Poisson's Ratio can be expressed as ν = ξ t / ξ l
where ν = Poisson's ratio
ξ t = transverse strain
ξ l = longitudinal strain.
Value of the Poisson's ratio for most materials lies between 0.25 and 0.33. Ratio of lateral strain to axial strain in an axial loaded specimen. It is the constant that relates modulus of rigidity to Young's Modulus. Modulus of Rigidity (or Shear Modulus) is the coefficient of elasticity for a shearing force. It is defined as the ratio of shear stress to the displacement per unit sample length (shear strain). Young's modulus, also known as the tensile modulus, is a measure of the stiffness of an isotropic elastic material.
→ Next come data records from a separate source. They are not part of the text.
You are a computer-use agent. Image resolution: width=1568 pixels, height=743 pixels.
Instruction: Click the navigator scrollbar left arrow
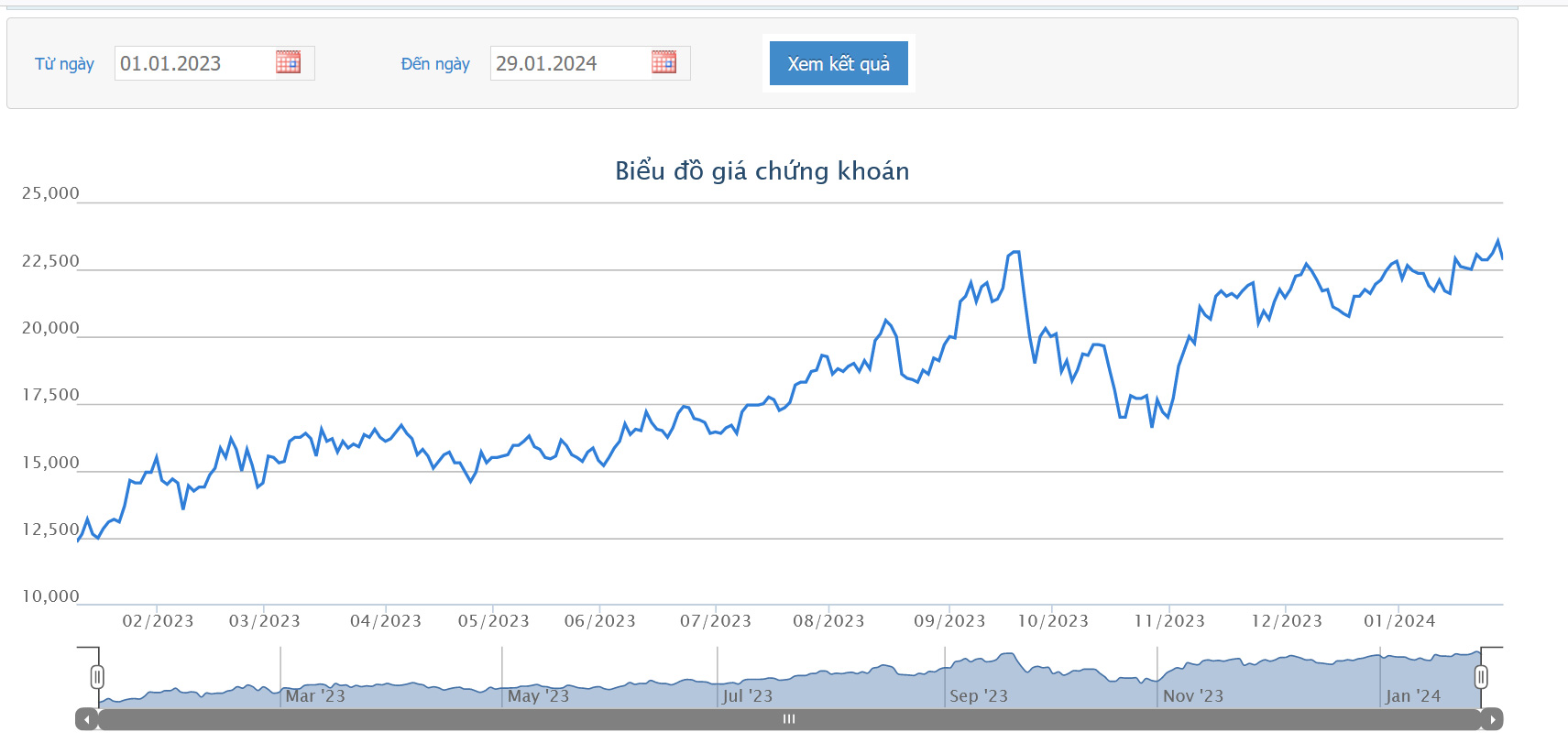pyautogui.click(x=86, y=720)
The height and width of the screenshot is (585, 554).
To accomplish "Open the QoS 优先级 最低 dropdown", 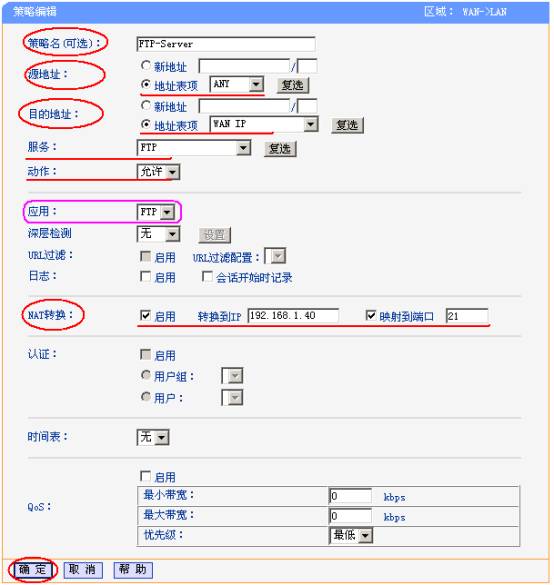I will tap(351, 536).
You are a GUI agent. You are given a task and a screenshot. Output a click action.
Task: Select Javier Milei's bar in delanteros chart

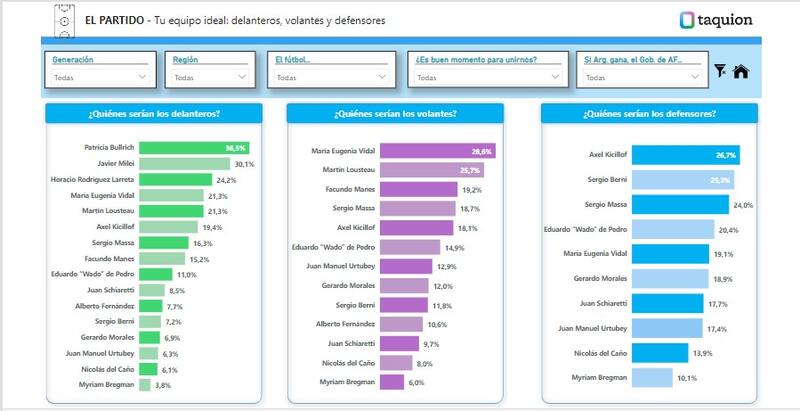[x=184, y=163]
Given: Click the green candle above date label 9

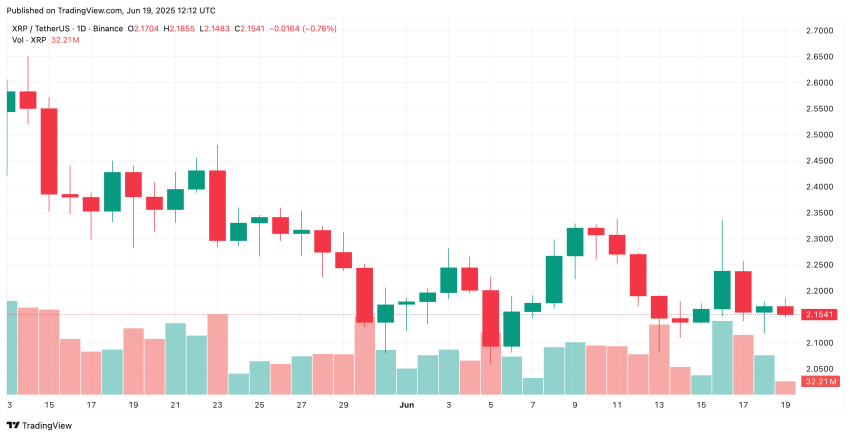Looking at the screenshot, I should pyautogui.click(x=575, y=241).
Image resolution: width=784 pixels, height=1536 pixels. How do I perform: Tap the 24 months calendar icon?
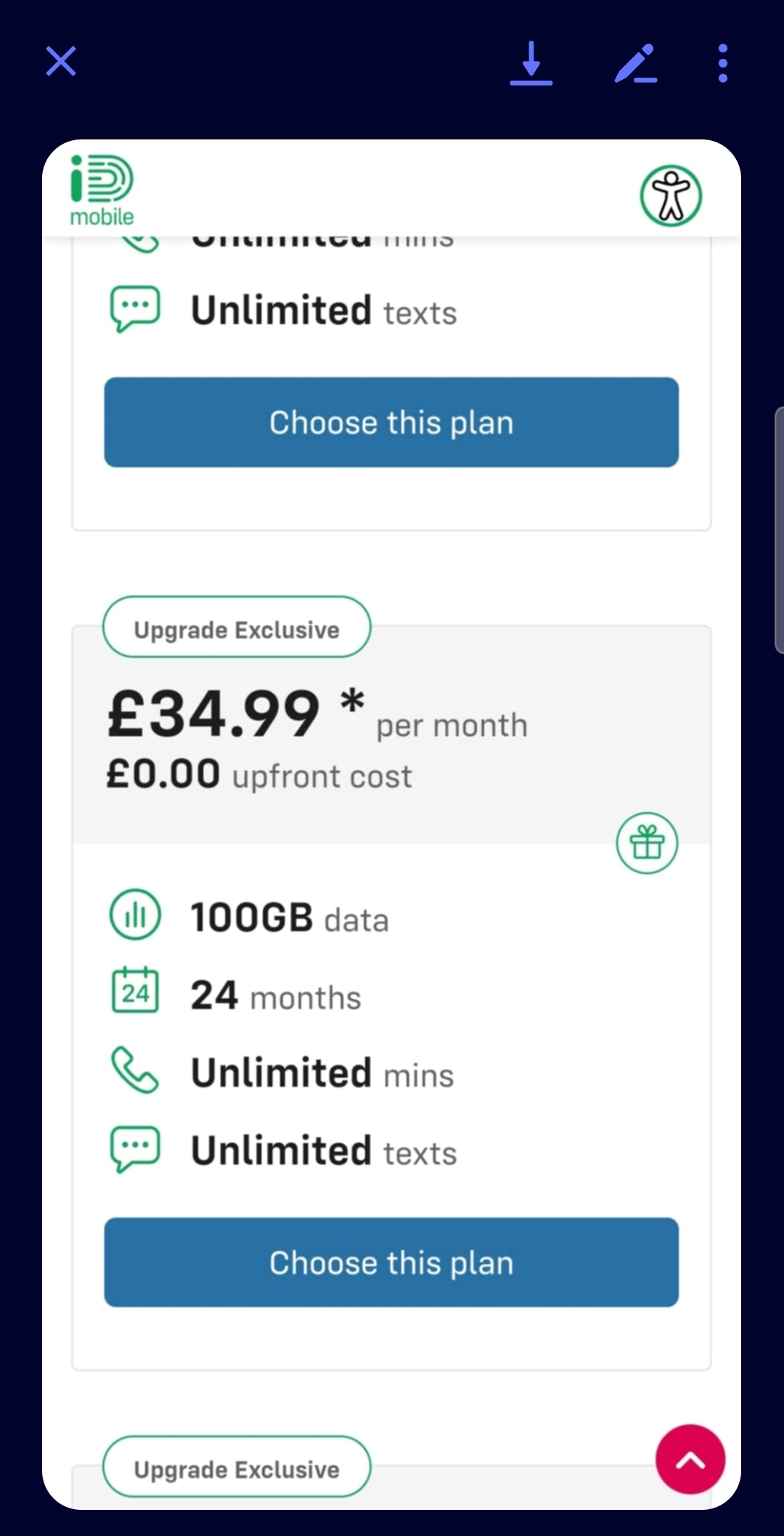(x=135, y=991)
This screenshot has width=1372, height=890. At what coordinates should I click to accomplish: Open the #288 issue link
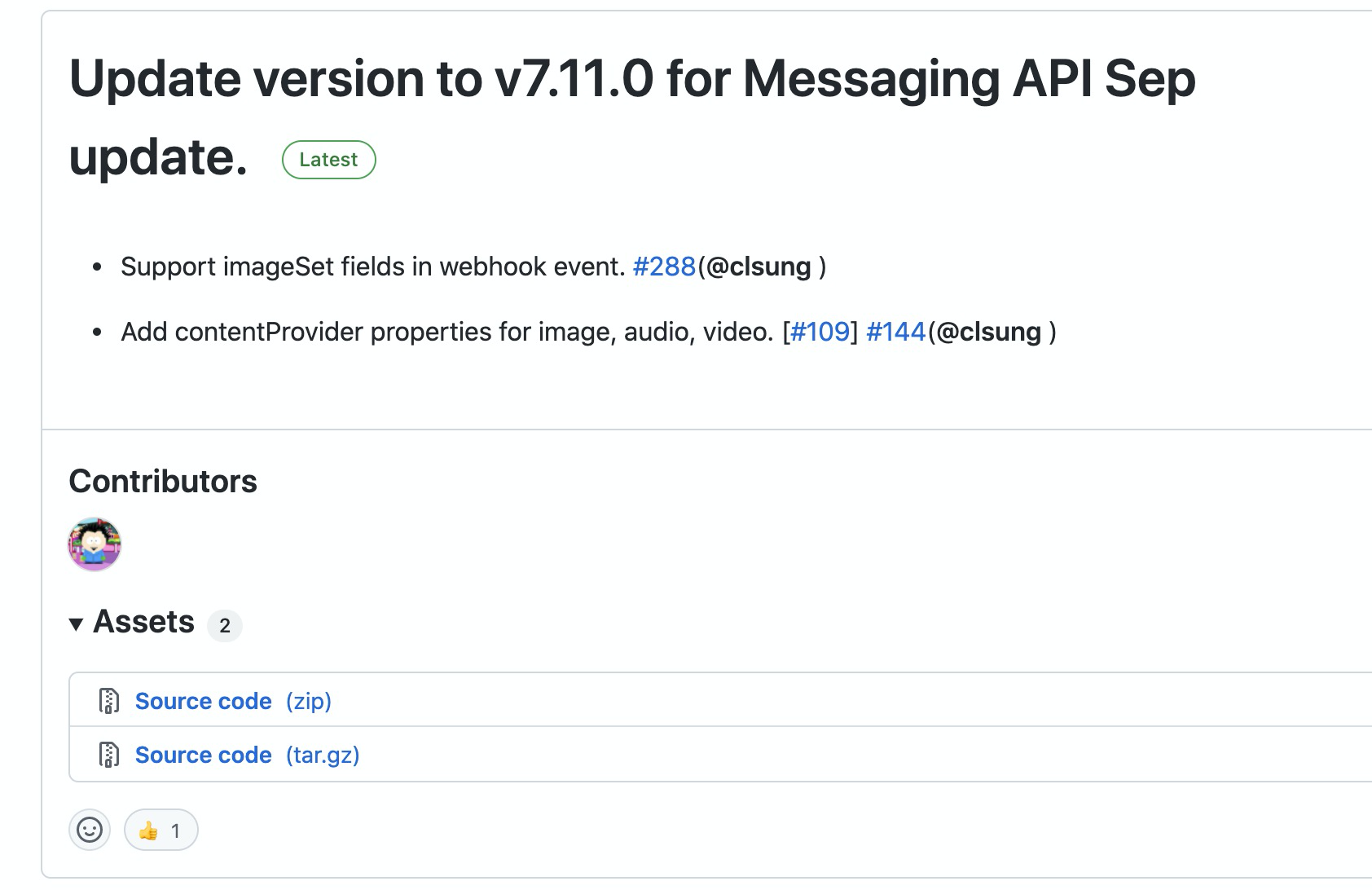point(664,267)
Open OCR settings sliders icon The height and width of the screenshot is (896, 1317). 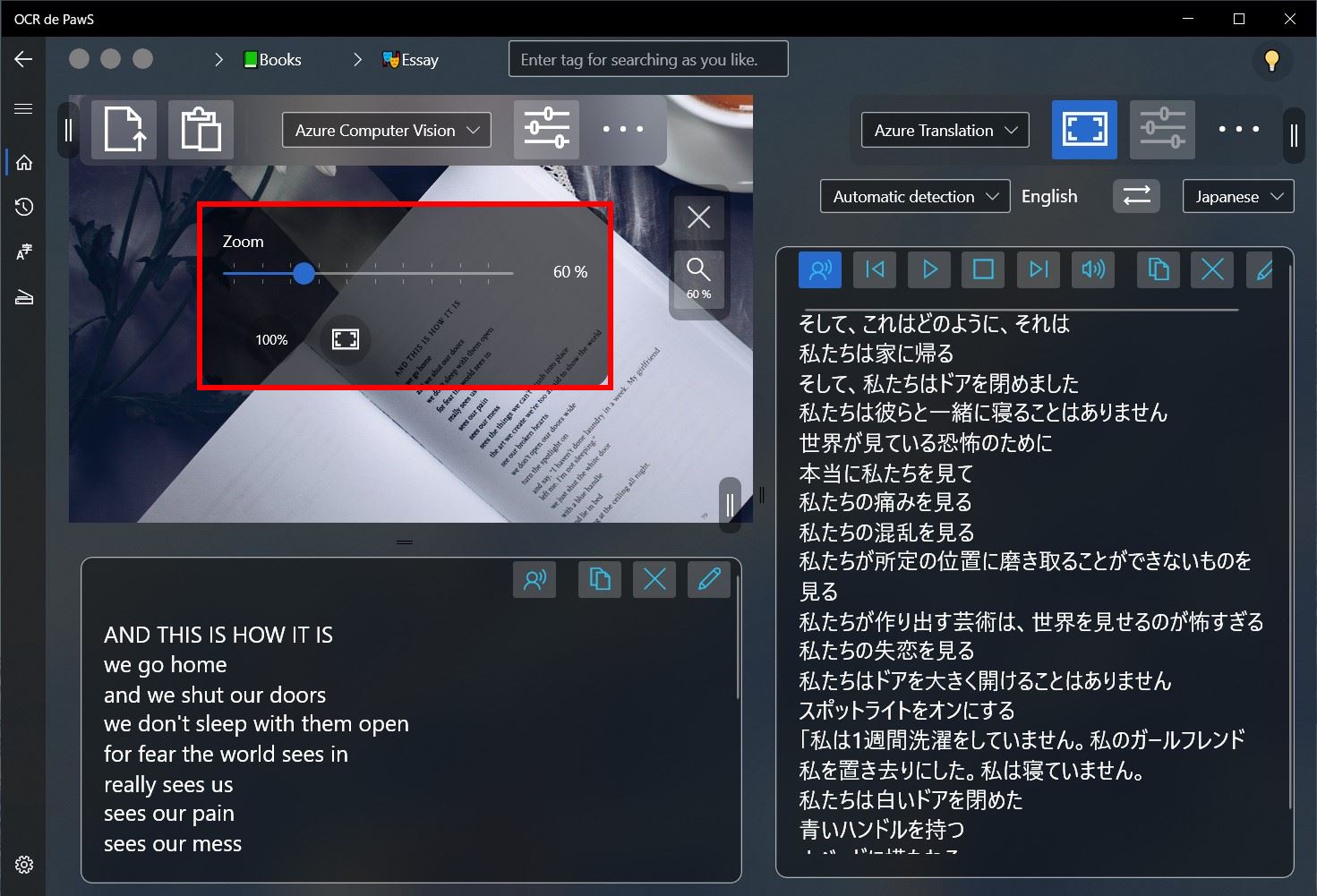pyautogui.click(x=546, y=131)
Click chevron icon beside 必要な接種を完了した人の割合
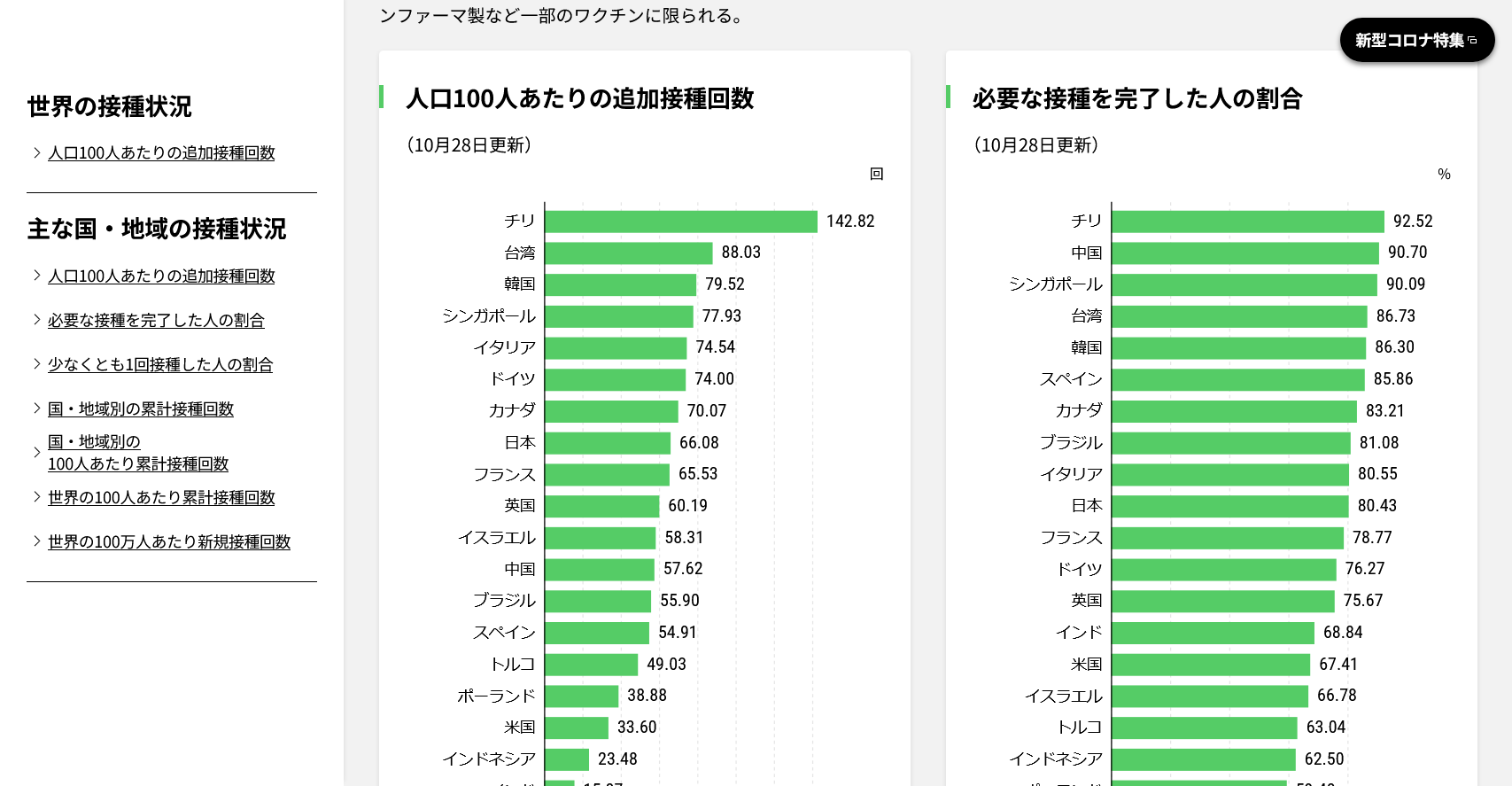Screen dimensions: 1512x786 (x=36, y=320)
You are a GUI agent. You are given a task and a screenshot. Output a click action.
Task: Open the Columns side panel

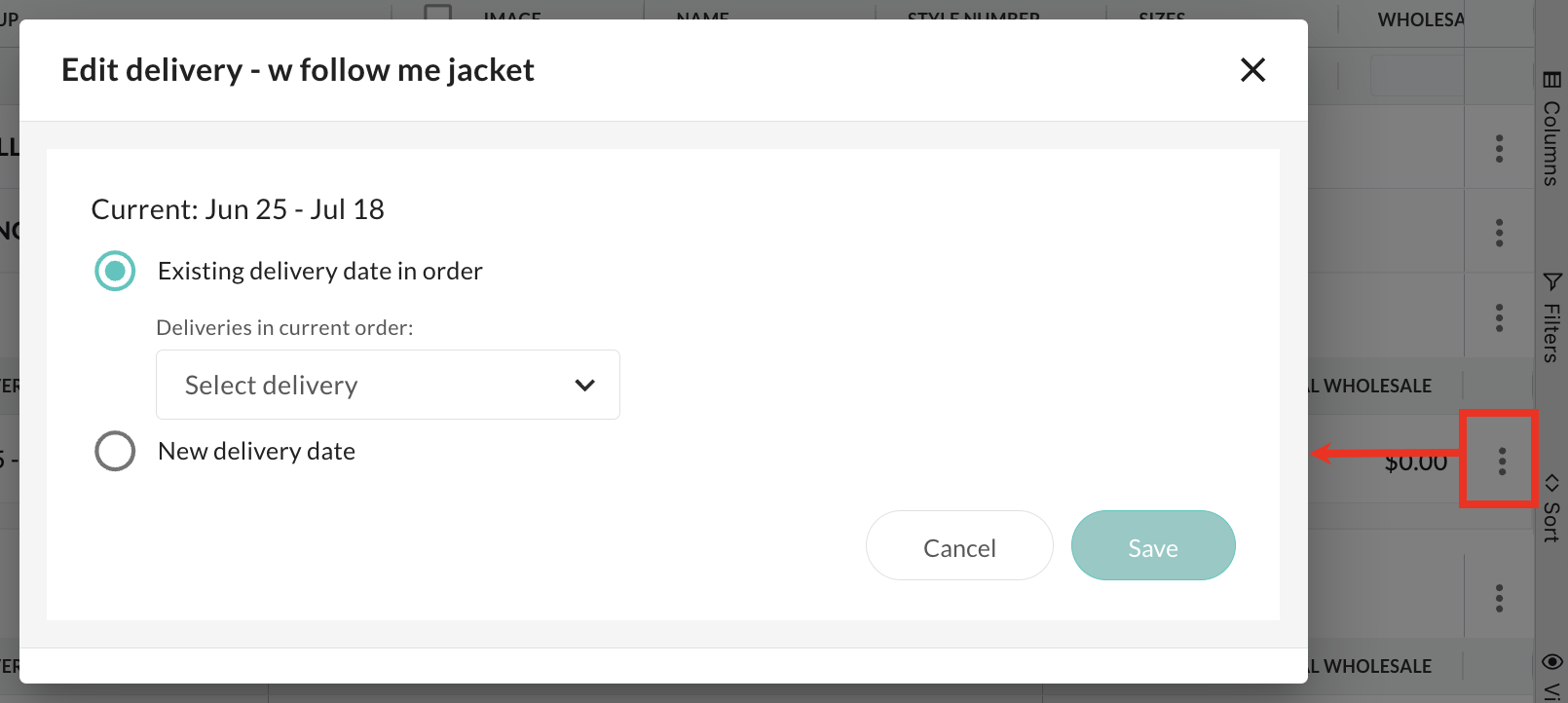point(1551,130)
It is defined as the ratio of the uniaxial stress over the uniaxial strain in the range of stress in which Hooke's Law holds. Poisson's ratio is also defined as the ratio of the transverse contracting strain to the elongation strain when a rod is stretched by forces which are applied at its ends and which are parallel to the rod's axis. Poisson's effect is caused by slight movements between molecules and the stretching of molecular bonds within the material lattice to accommodate the stress. When the bonds elongate in the stress direction, they shorten in the other directions. This behavior multiplied millions of times throughout the material lattice is what drives the phenomenon. Poisson's ratio in most cases is positive which means that a material stretches in one direction by a greater degree than it contracts in other directions. The bonds between the atoms in the structure become realigned during the process of stretching and compressing. I t is possible to have a negative Poisson ratio. Materials displaying this quality are known as auxetics. With such materials, stretching them in one direction will actually cause them to expand in other directions.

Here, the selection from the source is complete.